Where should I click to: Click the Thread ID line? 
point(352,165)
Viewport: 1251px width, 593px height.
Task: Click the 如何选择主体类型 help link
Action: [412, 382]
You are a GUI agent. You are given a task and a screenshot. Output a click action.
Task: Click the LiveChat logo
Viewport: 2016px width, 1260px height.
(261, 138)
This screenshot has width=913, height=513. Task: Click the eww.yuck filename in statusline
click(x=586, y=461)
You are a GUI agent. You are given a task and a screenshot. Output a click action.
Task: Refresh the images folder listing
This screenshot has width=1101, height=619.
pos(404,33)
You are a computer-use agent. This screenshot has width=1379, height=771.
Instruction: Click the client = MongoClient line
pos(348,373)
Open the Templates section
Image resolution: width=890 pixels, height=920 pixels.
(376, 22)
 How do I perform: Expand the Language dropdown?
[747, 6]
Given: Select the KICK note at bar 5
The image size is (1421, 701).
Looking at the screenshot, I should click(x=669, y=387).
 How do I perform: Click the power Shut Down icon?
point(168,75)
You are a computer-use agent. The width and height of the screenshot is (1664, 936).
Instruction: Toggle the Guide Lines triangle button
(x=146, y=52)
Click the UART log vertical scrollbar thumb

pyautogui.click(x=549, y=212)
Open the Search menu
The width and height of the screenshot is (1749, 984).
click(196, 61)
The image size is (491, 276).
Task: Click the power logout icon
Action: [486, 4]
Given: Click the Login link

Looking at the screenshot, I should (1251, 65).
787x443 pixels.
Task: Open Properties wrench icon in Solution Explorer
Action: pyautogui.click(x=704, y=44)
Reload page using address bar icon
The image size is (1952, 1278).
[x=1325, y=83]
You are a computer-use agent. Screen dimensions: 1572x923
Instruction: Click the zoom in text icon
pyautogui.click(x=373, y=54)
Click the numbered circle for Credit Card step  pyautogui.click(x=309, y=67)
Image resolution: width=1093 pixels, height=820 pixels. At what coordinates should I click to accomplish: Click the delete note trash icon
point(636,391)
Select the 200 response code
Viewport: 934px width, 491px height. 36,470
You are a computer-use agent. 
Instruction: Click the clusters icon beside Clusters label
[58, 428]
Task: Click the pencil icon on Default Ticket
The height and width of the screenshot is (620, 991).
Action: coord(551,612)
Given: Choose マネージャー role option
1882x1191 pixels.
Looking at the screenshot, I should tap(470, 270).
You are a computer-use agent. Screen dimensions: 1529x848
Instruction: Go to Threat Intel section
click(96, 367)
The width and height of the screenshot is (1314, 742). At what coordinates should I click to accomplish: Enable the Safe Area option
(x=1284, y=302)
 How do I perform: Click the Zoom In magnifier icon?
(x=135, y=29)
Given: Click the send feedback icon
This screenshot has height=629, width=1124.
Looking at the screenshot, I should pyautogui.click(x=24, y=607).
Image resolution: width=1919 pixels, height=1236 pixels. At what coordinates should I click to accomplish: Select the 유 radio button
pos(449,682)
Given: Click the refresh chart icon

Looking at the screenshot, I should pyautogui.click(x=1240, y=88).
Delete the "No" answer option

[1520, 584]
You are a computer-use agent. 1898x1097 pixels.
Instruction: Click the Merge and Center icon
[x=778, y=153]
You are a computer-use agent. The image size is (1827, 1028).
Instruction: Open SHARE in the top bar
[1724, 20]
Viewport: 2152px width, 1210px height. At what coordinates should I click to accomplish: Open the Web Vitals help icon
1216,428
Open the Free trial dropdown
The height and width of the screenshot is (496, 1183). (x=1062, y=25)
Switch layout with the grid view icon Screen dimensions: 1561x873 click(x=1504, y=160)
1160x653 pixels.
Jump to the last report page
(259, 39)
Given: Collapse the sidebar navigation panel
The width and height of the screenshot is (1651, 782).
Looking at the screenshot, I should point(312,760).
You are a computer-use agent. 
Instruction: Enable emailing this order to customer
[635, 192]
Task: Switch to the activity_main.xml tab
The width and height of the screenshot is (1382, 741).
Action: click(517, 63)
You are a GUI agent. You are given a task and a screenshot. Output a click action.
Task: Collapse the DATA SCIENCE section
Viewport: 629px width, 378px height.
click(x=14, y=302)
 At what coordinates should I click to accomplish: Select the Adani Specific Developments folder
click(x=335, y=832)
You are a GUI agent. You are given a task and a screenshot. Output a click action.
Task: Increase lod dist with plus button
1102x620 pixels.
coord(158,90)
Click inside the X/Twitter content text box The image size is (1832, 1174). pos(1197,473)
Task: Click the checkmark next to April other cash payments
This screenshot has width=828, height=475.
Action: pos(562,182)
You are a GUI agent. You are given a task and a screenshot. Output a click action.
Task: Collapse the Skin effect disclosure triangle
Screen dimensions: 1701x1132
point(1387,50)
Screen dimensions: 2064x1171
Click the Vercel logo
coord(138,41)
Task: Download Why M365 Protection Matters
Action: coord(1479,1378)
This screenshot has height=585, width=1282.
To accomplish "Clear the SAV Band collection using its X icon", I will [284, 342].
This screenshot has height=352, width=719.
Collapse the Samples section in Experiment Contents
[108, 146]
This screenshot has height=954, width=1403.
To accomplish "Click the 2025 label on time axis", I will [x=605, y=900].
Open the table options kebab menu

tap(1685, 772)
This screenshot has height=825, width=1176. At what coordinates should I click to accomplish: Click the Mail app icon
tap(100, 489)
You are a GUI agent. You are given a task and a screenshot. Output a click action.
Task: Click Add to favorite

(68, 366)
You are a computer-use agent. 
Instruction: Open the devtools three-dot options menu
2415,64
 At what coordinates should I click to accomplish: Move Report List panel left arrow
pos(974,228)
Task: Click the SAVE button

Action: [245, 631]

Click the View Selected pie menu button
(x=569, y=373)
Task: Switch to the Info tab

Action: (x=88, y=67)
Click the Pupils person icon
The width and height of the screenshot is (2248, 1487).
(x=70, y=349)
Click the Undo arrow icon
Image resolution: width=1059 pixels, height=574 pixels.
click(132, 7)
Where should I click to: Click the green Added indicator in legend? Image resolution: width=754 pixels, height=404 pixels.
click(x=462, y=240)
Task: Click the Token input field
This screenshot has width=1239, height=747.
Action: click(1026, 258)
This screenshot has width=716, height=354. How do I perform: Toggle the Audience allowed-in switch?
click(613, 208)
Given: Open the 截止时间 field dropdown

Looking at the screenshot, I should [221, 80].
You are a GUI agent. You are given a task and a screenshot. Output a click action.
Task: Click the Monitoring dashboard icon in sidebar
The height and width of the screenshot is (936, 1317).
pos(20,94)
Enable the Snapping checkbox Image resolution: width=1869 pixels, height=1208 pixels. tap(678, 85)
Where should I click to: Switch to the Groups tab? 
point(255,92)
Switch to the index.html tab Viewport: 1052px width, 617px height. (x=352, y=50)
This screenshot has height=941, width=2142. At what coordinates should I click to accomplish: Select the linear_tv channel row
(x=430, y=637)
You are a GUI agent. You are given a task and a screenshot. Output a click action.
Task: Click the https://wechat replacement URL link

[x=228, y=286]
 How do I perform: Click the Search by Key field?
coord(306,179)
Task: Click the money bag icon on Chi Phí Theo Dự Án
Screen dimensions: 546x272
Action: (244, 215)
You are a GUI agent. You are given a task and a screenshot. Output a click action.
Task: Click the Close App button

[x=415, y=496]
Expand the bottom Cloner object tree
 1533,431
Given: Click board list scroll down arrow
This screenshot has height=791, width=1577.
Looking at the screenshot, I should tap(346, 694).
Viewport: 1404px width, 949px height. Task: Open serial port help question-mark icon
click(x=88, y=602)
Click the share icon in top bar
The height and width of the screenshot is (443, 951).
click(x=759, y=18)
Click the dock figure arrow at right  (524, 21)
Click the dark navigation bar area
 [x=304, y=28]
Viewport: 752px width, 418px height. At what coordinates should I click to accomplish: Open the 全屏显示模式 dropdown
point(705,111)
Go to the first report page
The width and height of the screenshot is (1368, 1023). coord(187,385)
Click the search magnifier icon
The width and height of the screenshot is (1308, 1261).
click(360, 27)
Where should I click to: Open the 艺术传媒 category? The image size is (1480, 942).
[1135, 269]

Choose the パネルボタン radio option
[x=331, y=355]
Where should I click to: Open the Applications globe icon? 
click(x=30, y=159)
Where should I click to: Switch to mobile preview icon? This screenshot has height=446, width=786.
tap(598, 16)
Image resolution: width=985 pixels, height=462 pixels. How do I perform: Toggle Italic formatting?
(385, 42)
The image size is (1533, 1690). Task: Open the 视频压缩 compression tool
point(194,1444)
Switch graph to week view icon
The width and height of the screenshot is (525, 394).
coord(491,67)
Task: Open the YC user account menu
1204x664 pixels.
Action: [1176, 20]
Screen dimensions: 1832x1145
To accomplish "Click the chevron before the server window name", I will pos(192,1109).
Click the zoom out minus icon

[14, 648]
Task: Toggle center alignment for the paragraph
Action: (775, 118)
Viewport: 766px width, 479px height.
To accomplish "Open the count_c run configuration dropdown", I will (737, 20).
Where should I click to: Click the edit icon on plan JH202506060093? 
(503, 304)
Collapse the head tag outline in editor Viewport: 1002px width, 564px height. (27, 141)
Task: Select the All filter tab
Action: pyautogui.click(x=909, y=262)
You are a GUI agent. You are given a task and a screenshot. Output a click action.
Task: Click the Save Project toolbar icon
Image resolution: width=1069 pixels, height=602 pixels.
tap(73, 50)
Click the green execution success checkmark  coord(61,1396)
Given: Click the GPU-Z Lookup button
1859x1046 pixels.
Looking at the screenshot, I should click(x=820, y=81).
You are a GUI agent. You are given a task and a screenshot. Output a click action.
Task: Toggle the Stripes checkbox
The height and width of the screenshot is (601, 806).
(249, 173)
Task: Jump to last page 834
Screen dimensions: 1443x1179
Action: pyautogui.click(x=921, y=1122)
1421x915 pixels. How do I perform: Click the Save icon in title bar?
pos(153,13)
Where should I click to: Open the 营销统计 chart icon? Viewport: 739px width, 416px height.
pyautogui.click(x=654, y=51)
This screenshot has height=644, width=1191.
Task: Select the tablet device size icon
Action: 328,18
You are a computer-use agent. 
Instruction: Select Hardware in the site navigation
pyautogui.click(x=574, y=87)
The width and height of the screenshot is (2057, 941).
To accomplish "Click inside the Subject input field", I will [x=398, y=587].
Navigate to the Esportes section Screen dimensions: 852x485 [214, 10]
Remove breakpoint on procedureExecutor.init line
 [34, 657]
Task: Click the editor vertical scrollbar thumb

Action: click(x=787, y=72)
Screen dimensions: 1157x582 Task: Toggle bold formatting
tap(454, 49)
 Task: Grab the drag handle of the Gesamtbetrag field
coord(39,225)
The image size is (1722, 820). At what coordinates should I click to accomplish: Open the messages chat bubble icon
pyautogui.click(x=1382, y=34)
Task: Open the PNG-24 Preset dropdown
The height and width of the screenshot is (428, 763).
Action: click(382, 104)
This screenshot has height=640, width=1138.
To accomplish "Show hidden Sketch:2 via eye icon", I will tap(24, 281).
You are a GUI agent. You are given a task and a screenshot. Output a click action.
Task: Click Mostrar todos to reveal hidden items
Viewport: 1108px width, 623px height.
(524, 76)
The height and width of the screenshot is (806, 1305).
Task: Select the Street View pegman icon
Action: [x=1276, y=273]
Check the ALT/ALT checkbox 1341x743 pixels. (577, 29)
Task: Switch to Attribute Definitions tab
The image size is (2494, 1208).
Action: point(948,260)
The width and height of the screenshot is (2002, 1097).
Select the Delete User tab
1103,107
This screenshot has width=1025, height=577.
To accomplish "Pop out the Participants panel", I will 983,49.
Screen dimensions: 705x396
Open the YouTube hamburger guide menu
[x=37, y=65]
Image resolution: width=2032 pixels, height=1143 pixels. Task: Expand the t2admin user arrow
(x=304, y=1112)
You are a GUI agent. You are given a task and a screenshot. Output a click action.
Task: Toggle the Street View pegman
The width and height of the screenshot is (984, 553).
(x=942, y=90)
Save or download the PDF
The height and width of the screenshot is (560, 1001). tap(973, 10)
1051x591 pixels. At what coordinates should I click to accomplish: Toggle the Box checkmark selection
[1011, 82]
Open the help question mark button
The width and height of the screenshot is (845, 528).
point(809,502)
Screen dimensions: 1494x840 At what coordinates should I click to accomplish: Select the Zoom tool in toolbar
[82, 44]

▬▬▬

Using the data above, transcribe the lines that run from the line with "1421x915 pixels. How" to the line with "Navigate to the", both ends kept, and output nothing else.

ANSWER TO THE PROBLEM:
1421x915 pixels. How do I perform: Click the Save icon in title bar?
pos(153,13)
Where should I click to: Open the 营销统计 chart icon? Viewport: 739px width, 416px height.
pyautogui.click(x=654, y=51)
This screenshot has height=644, width=1191.
Task: Select the tablet device size icon
Action: 328,18
You are a computer-use agent. 
Instruction: Select Hardware in the site navigation
pyautogui.click(x=574, y=87)
The width and height of the screenshot is (2057, 941).
To accomplish "Click inside the Subject input field", I will [x=398, y=587].
Navigate to the Esportes section Screen dimensions: 852x485 [214, 10]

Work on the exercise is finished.